= Tigernach Ua Braín =

11th century Irish abbot

Tigernach Ua Braín (died 1088) was abbot of Clonmacnoise and abbot of Roscommon. He was once held to be the author of the Annals of Tigernach, hence its name; this view is no longer sustainable, though the nature and extent of his involvement remain unclear.

==The Uí Braín and Clonmacnoise==
The annalistic compilation known as the Chronicon Scotorum mentions that he was 'heir of Ciarán and of Commán', that is abbot of Clonmacnoise and Roscommon, and came from the Síol Muireadaigh (Síl Muiredaig), descendants of Muiredach Muillethan (d. 702), a ruling sept of the Connachta Uí Briúin dynasty. The Uí Braín were a branch of the Síl Muiredaig, but being no player in the race for kingship, focused on Clonmacnoise to pursue a career in the church instead. The first known Uí Braín member to become abbot of Clonmacnoise was Dúnchad Ua Braín (d. 989) and others are attested after Tigernach's life-time who also headed the abbey of Roscommon. The monastery of Clonmacnoise stood in Mide, but it had held land in Connacht since the 7th century and by the 11th century it ranked as the most important church in Connacht. Since the rulers of Mide were usually in alliance with those of Connacht, Clonmacnoise appears to have remained on good terms with the rulers of both provinces.

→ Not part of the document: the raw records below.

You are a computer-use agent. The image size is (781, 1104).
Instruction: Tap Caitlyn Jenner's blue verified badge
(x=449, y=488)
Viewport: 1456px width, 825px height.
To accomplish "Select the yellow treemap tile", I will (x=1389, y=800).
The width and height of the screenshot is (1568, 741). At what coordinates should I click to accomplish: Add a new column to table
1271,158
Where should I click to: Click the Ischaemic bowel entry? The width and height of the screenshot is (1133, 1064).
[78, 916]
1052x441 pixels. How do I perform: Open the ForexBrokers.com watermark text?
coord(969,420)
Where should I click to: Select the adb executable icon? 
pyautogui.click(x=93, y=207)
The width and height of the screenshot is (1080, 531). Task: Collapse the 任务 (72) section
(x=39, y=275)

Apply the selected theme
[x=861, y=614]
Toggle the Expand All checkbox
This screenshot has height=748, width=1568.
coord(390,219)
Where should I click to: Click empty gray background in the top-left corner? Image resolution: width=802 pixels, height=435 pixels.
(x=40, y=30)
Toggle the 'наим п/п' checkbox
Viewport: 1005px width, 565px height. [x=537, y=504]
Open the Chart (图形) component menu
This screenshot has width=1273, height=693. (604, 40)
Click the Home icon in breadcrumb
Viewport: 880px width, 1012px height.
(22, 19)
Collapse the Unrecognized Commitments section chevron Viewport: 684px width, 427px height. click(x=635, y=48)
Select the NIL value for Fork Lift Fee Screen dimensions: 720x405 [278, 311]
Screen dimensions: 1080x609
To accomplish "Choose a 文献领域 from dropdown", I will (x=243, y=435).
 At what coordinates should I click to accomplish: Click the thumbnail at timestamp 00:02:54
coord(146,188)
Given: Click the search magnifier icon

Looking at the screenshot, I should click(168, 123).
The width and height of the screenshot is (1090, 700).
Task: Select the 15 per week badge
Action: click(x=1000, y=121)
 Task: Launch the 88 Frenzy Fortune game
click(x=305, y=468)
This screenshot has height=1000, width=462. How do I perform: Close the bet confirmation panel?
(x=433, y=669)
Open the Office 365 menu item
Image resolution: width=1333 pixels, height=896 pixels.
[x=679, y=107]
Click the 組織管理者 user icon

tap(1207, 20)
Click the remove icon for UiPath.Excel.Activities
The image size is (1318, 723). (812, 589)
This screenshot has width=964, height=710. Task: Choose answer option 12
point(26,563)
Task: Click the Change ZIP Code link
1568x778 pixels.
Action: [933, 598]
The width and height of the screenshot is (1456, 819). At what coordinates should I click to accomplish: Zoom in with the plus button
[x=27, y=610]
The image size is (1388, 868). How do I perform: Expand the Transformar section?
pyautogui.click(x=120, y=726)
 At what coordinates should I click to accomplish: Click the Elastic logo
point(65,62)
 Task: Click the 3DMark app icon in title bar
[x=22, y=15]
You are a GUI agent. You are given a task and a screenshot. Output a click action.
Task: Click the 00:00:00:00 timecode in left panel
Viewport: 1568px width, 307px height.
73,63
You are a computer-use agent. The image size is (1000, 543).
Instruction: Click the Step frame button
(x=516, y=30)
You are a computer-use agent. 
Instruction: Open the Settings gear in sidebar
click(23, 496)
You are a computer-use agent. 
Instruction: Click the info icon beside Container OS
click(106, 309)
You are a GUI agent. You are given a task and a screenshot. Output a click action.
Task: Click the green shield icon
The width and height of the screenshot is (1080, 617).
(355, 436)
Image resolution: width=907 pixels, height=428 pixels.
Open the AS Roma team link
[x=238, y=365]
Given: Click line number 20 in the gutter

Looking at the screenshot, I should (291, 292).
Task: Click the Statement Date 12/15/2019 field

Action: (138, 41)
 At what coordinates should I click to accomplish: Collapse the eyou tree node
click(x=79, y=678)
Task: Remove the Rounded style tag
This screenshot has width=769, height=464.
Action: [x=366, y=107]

The Annals of Ulster and the Chronicon Scotorum record Tigernach's death under the entry for 1088.

==Annals of Tigernach==
The copy of the Annals of Tigernach which is preserved in the 14th-century manuscript Oxford, Bodleian Library, MS Rawlinson B. 488, has a note attached to the entry for 1088, apparently the year of his death. It reports that Tigernach had written the text up to that point, but does not specify whether he had merely written down the text or was (also) the annalist responsible for the entries. T.M. Charles-Edwards considers it a good possibility that Tigernach was one of a succession of annalists.